Une approche rationnelle pour la prévention de la migraine 

Dans les pays où l’accès aux traitements préventifs de la migraine est limité, la Dre Tassorelli conseille de commencer par un médicament prophylactique oral traditionnel recommandé, selon le profil et la préférence du patient. En général, à moins d’une intolérance, le patient devrait essayer l’un de ces agents en monothérapie durant 5 à 6 mois, le temps de pouvoir juger de son efficacité. Chez certains patients, il faudra combiner des traitements préventifs oraux; à cet égard, la Dre Tassorelli conseille d’opter pour des agents dotés de modes d’action et de profils d’innocuité complémentaires.

Dans les pays où tous les traitements préventifs de la migraine sont commercialisés, la Dre Tassorelli suggère un essai en monothérapie de durée moindre (1 à 2 mois) afin d’évaluer l’efficacité des agents de première et de deuxième intention. Si ces agents ne sont pas assez efficaces ou sont mal tolérés, d’autres traitements, comme les anticorps monoclonaux anti-CGRP, les gépants ou la toxine botulinique, doivent être envisagés. Si certains patients répondent rapidement à ces traitements de pointe, d’autres y mettent plus de temps, surtout dans le contexte d’une migraine chronique; en pareil cas, la Dre Tassorelli suggère un essai d’au moins 3 mois pour évaluer l’efficacité. Si la réponse est inadéquate, on pourra essayer de changer de stratégie. L’association de traitements dotés de modes d’action différents pourrait aussi être envisagée.

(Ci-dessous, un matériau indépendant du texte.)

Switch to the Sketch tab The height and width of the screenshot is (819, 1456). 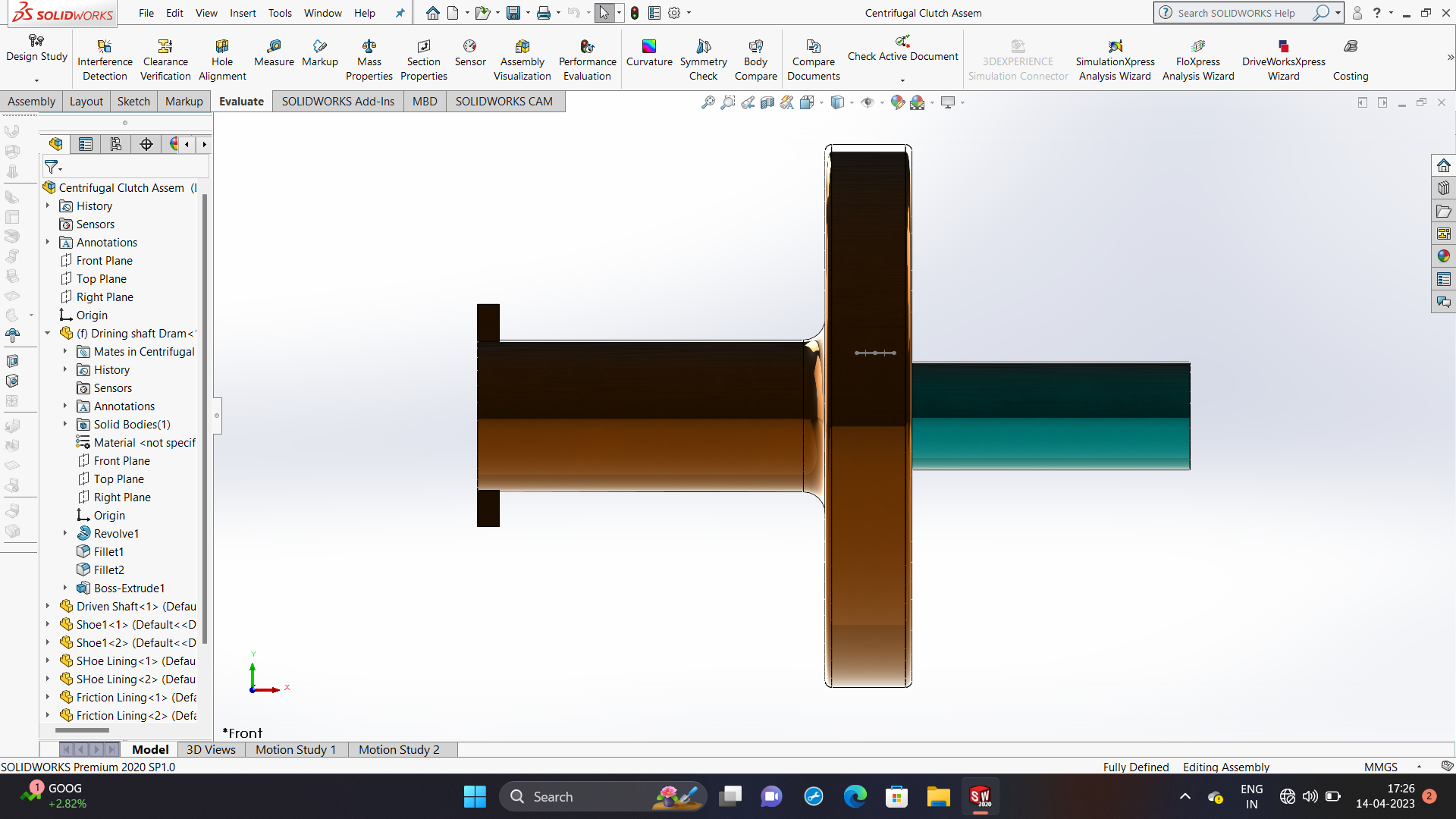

Les anticorps monoclonaux anti-CGRP sont utiles en association car ils ne donnent pas lieu à des interactions médicamenteuses 

Le recours à un journal de crises migraineuses et/ou à des instruments d’autoévaluation peuvent servir à évaluer l’efficacité du traitement dans un contexte clinique usuel. Avant de conclure à l’échec d’un traitement préventif et de changer de stratégie, le clinicien doit revoir le diagnostic, réfléchir aux affections concomitantes qui pourraient nuire à la réponse au traitement et réévaluer la posologie et l’observance. La Dre Tassorelli souligne également l’importance d’éduquer les patients, notamment quant à l’utilisation appropriée des médicaments ponctuels pour le traitement des crises migraineuses et, par conséquent, à la réduction du risque de céphalée par abus médicamenteux.

Les faits saillants du symposium rapportés par nos correspondants se veulent une représentation juste du contenu scientifique présenté. Les opinions et les points de vue exprimés sur cette page ne reflètent pas forcément ceux de Lundbeck.

Références

  1. Lipton RB, Silberstein SD. Headache 2015;55 Suppl 2:103-22.
  2. Lampl C, et al. J Headache Pain 2023;24:56.
  3. Lipton RB, et al. Neurology 2020 ;94:e1365-77.
  4. Reuter U, et al. Cephalalgia 2022 ;42 :108-18.
  5. Eli Lilly. Available at https://investor.lilly.com/news-releases/news-release-details/first-its-kind-head-head-clinical-trial-reaffirms-efficacy. Accessed October 23, 2023.
  6. Garcia-Azorin D, et al. Toxins 2022 ;14 :850.